- _Exercise objective_:
Count the lines in the records below that contain the string "dimensions", matching case, and give only the number.

- _Records_:
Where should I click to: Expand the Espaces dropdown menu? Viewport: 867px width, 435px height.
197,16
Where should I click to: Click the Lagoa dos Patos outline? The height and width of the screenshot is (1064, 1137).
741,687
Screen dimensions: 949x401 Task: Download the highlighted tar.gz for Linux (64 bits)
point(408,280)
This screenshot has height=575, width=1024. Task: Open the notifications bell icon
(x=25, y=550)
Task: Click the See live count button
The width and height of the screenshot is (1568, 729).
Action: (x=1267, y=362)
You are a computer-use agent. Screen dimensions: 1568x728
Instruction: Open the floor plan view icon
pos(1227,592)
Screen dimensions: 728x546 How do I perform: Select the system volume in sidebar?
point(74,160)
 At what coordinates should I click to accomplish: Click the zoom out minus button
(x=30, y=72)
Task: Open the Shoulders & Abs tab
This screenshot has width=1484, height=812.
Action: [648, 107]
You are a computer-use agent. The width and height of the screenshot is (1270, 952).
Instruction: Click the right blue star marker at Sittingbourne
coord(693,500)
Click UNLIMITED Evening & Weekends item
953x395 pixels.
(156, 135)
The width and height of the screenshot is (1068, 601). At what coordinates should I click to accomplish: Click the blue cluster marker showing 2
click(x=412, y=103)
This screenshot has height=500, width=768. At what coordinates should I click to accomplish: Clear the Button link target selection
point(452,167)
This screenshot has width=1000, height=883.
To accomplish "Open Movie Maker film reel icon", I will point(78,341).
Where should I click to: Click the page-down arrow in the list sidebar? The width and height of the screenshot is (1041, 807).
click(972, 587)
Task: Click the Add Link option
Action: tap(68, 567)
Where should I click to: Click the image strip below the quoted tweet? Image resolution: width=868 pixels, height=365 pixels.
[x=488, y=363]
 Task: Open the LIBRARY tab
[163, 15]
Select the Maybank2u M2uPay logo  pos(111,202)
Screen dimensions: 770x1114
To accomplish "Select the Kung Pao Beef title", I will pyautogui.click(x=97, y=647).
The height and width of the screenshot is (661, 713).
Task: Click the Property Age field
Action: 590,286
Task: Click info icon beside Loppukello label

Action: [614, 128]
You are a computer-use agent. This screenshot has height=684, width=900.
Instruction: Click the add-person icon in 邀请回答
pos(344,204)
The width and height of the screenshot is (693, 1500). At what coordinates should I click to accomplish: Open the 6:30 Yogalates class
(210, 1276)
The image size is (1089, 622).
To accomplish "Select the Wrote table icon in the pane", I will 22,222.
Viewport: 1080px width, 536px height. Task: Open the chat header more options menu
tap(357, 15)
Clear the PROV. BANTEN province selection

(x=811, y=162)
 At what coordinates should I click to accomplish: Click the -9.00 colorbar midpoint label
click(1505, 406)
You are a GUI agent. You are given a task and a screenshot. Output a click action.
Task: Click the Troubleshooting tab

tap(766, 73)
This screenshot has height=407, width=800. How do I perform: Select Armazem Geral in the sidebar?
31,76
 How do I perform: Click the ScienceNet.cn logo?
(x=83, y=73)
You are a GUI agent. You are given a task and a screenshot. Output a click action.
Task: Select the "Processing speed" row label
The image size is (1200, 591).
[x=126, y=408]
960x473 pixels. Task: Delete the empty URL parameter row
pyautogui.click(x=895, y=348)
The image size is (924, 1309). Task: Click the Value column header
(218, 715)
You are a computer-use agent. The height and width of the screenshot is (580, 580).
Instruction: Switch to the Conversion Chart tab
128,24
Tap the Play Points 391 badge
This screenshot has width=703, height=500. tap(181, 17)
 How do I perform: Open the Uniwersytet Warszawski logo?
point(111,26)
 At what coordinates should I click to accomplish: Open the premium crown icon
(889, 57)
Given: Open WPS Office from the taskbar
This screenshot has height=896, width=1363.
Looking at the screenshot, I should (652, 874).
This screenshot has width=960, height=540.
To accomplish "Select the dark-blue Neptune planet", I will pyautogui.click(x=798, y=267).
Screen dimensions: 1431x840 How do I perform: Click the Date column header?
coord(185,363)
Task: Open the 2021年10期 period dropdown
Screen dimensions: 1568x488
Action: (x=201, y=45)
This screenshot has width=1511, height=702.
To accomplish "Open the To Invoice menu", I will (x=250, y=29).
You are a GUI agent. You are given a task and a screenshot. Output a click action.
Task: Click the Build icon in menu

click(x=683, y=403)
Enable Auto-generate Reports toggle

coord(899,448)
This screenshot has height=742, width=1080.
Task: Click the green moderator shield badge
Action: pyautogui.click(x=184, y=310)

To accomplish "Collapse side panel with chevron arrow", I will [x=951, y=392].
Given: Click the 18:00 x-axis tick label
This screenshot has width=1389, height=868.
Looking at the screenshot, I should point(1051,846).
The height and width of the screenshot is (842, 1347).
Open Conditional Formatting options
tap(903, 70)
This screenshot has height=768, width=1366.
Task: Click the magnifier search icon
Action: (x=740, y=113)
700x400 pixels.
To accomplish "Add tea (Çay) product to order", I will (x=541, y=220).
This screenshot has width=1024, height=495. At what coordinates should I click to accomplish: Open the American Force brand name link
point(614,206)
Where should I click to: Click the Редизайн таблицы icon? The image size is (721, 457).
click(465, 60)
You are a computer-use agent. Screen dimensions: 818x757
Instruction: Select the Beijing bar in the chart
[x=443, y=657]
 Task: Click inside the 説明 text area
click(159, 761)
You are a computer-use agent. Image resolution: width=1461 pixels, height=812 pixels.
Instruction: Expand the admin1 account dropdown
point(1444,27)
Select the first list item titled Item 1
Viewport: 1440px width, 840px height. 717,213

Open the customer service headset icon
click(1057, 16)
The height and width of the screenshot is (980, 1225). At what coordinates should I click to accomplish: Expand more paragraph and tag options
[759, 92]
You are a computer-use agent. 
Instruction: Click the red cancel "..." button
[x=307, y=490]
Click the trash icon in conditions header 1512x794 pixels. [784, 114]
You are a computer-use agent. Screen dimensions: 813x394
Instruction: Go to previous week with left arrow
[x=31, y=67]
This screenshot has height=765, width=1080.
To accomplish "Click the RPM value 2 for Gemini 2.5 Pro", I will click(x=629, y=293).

- _Exercise output_:
8